→ **INSTRUCTION**: Pick up the passage below on differentiable neural architecture search and continue it from its last sentence.

Motivated by this problem, DNAS approaches like [11], [22], [16] or [12] have become more popular lately. In this research we adopt a different paradigm of solving the same problem as explained in Section (12) based on DNAS.

In the presented work we relax the categorical choice of a particular filter or kernel in the target architecture by formulating the sampling process in the search stage, similar as proposed in [23] and [16].

$$P(\overline{\pmb{K}} == \pmb{K^i}) = \operatorname{softmax}(\alpha^{(i)}) = \frac{\exp(\alpha^{(i)})}{\sum_{j=0}^{N} \exp(\alpha^{(i)})}. \quad (14)$$

Following this we reformulate Eq. 9 and focus on making Eq. 14 differentiable so that the loss function (13) can be optimized through stochastic gradient descent (SGD) [24], [25], [16].

The objective function (14) is already differentiable with respect to the weights of the kernels but not with respect to the architecture parameters  $\alpha$  due to the sampling process. To solve this, we follow a similar approach as in NAS related

## Algorithm 1: The search architecture methodology

**Result:** Find weights  $w_i$  and architecture probability parameters  $\alpha$  to optimize the global loss function (13), given a defined search space with a combination of operations  $\overline{o}^{(i,j)}$ , defined in Eq. (9), a latency budget and an input dataset.

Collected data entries
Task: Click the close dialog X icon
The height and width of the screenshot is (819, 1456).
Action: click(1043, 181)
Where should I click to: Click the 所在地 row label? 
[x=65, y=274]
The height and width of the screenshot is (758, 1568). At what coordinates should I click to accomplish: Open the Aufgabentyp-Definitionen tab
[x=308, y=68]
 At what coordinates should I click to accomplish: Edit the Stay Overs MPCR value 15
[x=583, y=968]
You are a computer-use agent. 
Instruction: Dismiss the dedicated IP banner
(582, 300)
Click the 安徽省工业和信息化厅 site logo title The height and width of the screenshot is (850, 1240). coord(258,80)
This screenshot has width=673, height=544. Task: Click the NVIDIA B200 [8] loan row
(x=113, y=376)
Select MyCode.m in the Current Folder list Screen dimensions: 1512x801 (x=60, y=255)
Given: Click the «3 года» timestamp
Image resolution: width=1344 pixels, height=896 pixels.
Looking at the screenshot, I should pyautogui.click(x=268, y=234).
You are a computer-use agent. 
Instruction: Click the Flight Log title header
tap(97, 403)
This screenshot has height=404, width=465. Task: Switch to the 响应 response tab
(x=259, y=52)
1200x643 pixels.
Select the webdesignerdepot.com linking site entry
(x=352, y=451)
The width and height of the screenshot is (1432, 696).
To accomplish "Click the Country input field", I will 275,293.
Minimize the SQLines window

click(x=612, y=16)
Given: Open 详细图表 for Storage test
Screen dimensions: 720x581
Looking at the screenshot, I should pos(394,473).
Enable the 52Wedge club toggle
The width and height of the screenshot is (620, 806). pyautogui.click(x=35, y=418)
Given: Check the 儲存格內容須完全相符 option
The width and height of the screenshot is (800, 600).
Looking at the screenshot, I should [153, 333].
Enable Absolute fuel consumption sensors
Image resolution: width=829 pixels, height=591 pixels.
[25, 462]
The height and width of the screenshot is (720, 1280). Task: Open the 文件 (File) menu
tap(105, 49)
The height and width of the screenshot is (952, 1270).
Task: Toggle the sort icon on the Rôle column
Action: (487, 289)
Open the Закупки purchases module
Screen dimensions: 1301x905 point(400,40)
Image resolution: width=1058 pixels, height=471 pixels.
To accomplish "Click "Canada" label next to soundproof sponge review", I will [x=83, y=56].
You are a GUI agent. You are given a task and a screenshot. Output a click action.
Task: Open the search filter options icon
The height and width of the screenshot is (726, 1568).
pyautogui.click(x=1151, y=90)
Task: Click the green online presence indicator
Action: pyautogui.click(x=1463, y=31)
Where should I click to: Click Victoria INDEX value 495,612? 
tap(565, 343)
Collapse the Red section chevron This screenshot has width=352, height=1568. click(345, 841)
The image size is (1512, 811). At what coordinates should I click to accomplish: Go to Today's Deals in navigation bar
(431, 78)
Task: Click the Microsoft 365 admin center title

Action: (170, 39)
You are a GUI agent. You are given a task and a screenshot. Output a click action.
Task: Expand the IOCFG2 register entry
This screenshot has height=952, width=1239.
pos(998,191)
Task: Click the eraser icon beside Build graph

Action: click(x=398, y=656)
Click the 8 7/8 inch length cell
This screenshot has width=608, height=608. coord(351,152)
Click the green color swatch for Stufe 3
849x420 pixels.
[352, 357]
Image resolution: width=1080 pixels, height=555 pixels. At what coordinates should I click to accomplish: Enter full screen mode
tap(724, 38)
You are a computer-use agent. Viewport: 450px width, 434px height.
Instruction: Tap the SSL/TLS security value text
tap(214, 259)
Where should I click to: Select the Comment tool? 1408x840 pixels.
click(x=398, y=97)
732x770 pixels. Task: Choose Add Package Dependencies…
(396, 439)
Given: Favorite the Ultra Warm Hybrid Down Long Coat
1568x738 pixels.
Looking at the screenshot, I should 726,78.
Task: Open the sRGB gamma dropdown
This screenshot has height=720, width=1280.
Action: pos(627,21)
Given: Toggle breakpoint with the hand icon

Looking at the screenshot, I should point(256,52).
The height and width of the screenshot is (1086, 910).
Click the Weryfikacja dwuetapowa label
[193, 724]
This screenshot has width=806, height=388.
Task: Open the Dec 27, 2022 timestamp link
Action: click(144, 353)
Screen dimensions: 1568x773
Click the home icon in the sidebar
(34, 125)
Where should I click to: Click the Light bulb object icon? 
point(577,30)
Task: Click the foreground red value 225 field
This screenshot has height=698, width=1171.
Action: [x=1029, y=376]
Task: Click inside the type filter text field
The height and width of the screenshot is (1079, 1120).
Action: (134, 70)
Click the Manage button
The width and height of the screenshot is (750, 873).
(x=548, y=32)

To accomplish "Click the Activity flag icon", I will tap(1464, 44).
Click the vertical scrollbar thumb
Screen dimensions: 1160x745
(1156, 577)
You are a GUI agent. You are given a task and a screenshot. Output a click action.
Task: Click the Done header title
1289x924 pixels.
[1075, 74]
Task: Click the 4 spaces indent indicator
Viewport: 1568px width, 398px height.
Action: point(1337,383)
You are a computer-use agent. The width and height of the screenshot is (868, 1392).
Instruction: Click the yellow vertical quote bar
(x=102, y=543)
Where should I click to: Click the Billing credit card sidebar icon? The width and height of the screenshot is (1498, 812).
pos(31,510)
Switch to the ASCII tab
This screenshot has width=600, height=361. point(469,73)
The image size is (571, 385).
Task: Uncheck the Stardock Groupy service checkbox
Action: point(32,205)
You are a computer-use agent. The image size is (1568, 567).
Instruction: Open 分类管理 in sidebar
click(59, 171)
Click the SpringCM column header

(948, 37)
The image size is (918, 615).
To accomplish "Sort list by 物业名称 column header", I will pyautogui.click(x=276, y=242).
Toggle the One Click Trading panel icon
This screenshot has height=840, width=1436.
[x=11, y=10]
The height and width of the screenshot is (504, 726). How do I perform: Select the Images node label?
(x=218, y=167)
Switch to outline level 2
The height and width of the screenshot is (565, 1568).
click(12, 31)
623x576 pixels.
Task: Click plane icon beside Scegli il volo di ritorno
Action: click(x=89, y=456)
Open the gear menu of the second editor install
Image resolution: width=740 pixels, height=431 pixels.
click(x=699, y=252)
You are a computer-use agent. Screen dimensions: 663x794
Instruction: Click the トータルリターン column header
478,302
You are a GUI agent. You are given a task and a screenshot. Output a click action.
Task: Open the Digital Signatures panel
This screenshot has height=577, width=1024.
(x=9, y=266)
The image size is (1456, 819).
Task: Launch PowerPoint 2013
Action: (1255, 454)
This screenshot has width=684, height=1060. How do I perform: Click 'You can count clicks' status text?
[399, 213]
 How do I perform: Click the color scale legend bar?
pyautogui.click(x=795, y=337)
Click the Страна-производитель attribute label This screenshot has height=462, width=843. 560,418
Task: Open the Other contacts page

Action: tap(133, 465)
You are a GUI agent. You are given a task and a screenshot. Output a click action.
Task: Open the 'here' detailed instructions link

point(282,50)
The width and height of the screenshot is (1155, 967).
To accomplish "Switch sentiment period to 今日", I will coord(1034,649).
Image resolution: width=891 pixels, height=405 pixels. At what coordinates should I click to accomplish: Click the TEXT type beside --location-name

→ **ANSWER TO THE EXERCISE**:
random initialization of  $\alpha$  parameters

#### while not converge do

Similar to [12], we generate the kernel candidates. Calculate Loss through Eq. (13). Calculate  $\partial L/\partial w_a$  and  $\partial L/\partial \alpha$ . Update weights and architecture probability parameters  $\alpha$ .

#### end

Extract more optimal architecture from learned  $\alpha$  parameters.

works [21], [26], [22], [23]. We adopt the Gumbel Softmax function [27] to rewrite the equation (14):

$$P(\overline{\boldsymbol{K}} == \boldsymbol{K}^{i}) = \frac{\exp((\log(\theta_{i}) + g_{i})/\tau)}{\sum_{j=0}^{N} \exp((\log(\theta_{i}) + g_{i})/\tau)}, \quad (15)$$

where  $g_i \sim \text{Gumbel}(0,1)$  represents a white noise function that follows the Gumbel distribution between zero and one,  $\tau$  represents the temperature parameter of the Gumbel Softmax function, [27], which makes the discrete sampling probability function (14) become continuous as  $\tau$  approximates to one. Lastly  $\theta_i$  represents the class probabilities calculated in equation 14, [12].

Once the loss function is differentiable, the SGD method to optimize function (13) is applied, so that on each iteration the network architecture weights  $w_i$  and probability parameters  $\alpha$  are updated based on the partial derivative of the loss function with respect to w and  $\alpha$ , respectively.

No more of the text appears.